O resultado conjunto de tudo isso foi colocar nossa economia numa trajetória de desequilíbrio externo insustentável. A crise mexicana e a consequente mudança no ambiente externo deram contornos mais nítidos e anteciparam no tempo os limites da engenharia econômica do Real. Para manter o déficit em transações correntes sob controle, sem depender do ingresso de capitais externos voláteis, o governo adotou uma política de bandas cambiais flexíveis e introduziu medidas tópicas de controle das importações.
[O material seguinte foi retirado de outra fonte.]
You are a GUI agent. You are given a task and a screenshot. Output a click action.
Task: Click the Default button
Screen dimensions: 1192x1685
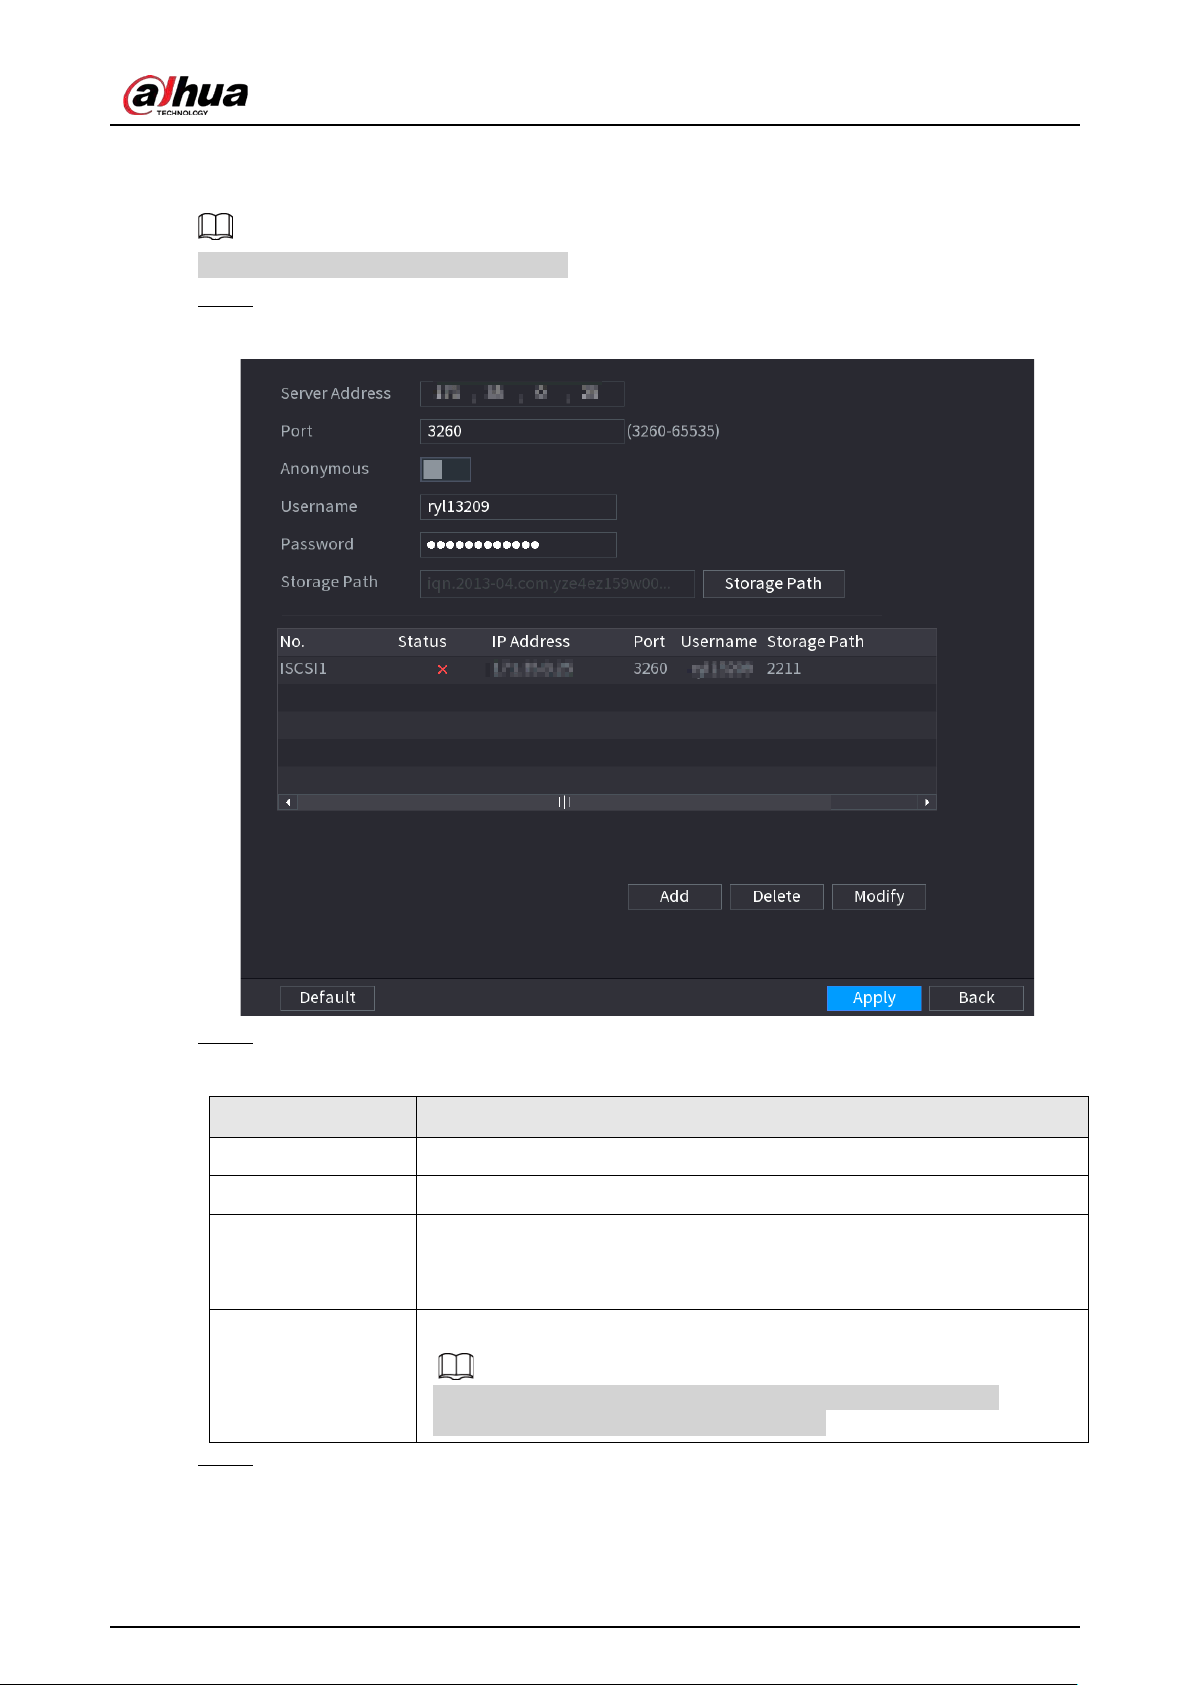327,998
Nada indica, entretanto, que as medidas tomadas até aqui tenham conseguido reverter a trajetória fortemente deficitária da nossa balança comercial. A correção da banda feita no final de junho nega a promessa tantas vezes repetidas de manter o câmbio por "muito, muito tempo e é apenas o suficiente para compensar a apreciação natural do real provocada pela diferença entre a inflação mensal brasileira e norte-americana. Tem razão meu colega Álvaro Zini Jr. quando alerta as autoridades sobre o desequilíbrio externo que vai se abrindo e cobra delas uma projeção definida de balanço de pagamentos em 95.
O dilema crucial da política cambial é claro. O seu formato lógico é do tipo consagrado em português pela fórmula: ``Se correr o bicho pega, se ficar o bicho come". Trata-se de um ``trade-off" clássico, mas que no caso brasileiro adquire, por diversos fatores, uma aguda virulência.
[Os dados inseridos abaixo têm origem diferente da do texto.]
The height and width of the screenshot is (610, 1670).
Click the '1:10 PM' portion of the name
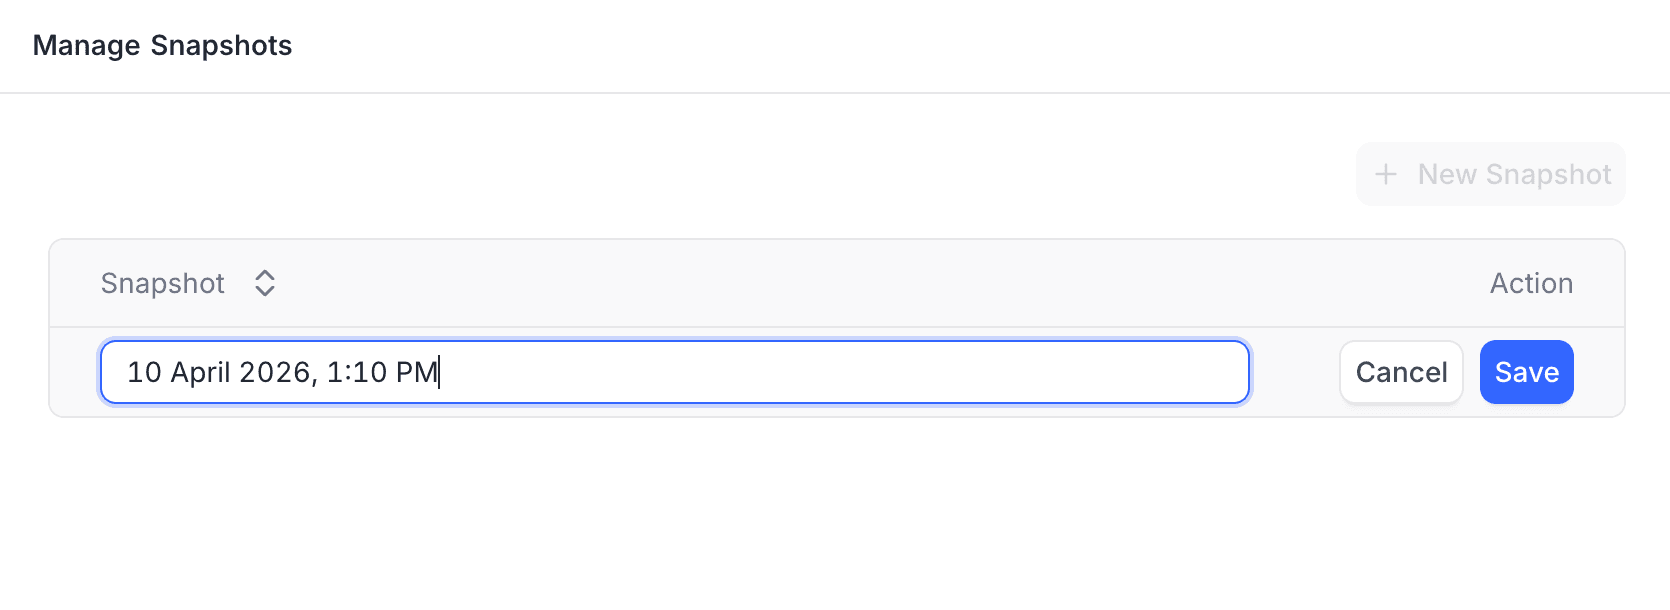coord(382,372)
Se a opção for desvalorizar o câmbio para fazer o ajuste externo, a engenharia econômica do real fica seriamente enfraquecida e a inflação pega. Uma desvalorização em economia aquecida e com forte apego à prática generalizada da indexação costuma ter forte impacto inflacionário, embora variando quanto ao lapso de tempo separando causa e efeito. O mais grave, entretanto, é que a engenharia do Real fica esgotada num momento em que os fundamentos de uma estabilidade genuína -ajuste fiscal e abertura comercial- parecem cada vez mais distantes de se tornarem realidade, pelo menos em tempo hábil.
Mas se a opção, ao contrário, for não mexer no câmbio e deixar a sobrevalorização trabalhar, o país incorre em pesados déficits externos e a crise cambial come. Como diz um ex-ministro que viveu o problema: "Se a inflação maltrata, o câmbio mata". A experiência mostra que reservas confortáveis "ex ante" podem revelar-se frágeis "ex post". Não é só o capital externo volátil que foge; são os próprios residentes com liquidez que deflagram a corrida contra a moeda nacional. Aí temos: ou a profecia se cumpre e a desvalorização vem na marra (caímos, em pior situação, na primeira opção); ou uma deflação brutal opera o ajuste externo.
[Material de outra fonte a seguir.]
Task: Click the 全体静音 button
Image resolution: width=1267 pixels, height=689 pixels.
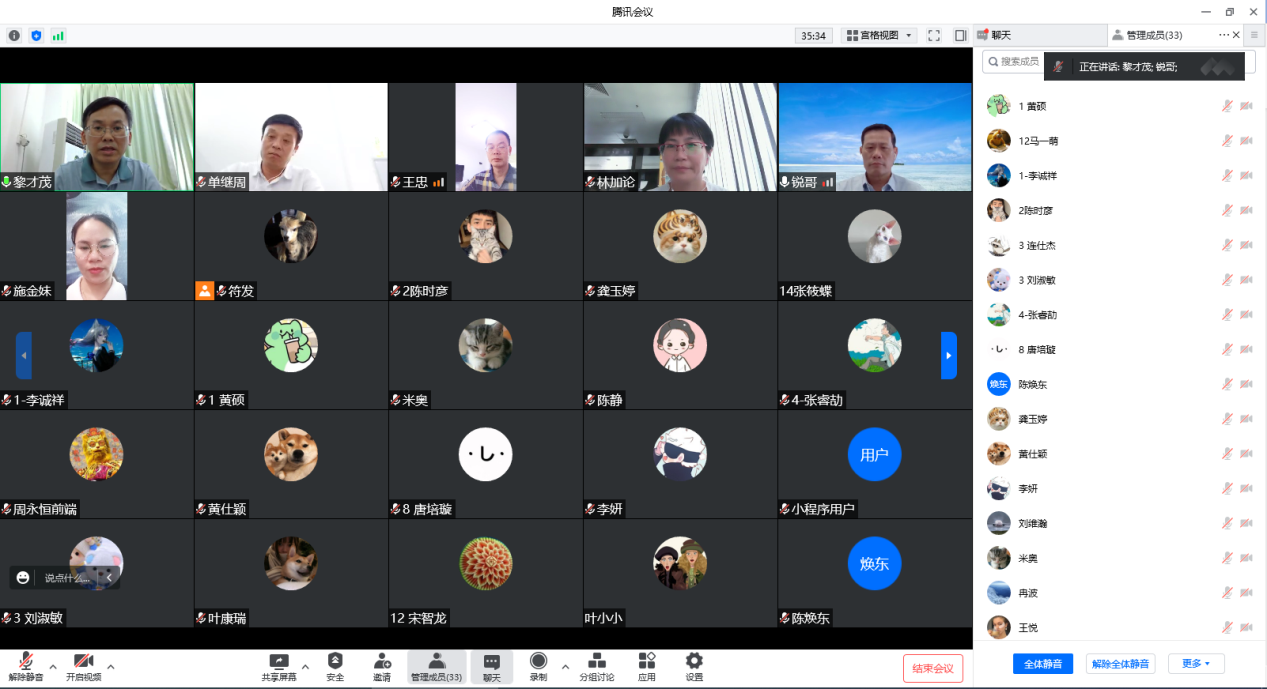Action: click(1043, 664)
O custo de qualquer das opções é alto e não há como escapar delas. O equívoco da sobrevalorização encurtou a vida útil da âncora cambial e deu margem a retrocessos -juros altos e barreiras comerciais- que agridem os fundamentos e a lógica do Real. É natural que, diante da gravidade do dilema cambial, a equipe econômica de FHC vacile, dissimule e procure ganhar tempo.
O desafio, contudo, é claro e virá com força no segundo semestre: como fazer o ajuste externo e desarmar a bomba cambial com o mínimo de custo em termos de aceleração inflacionária? Há razões para crer que boa parte das ações da equipe econômica nos últimos meses teve por objetivo precisamente abrir espaço de manobra para que os efeitos de uma desvalorização cambial mais forte não venham a comprometer o esforço de estabilização.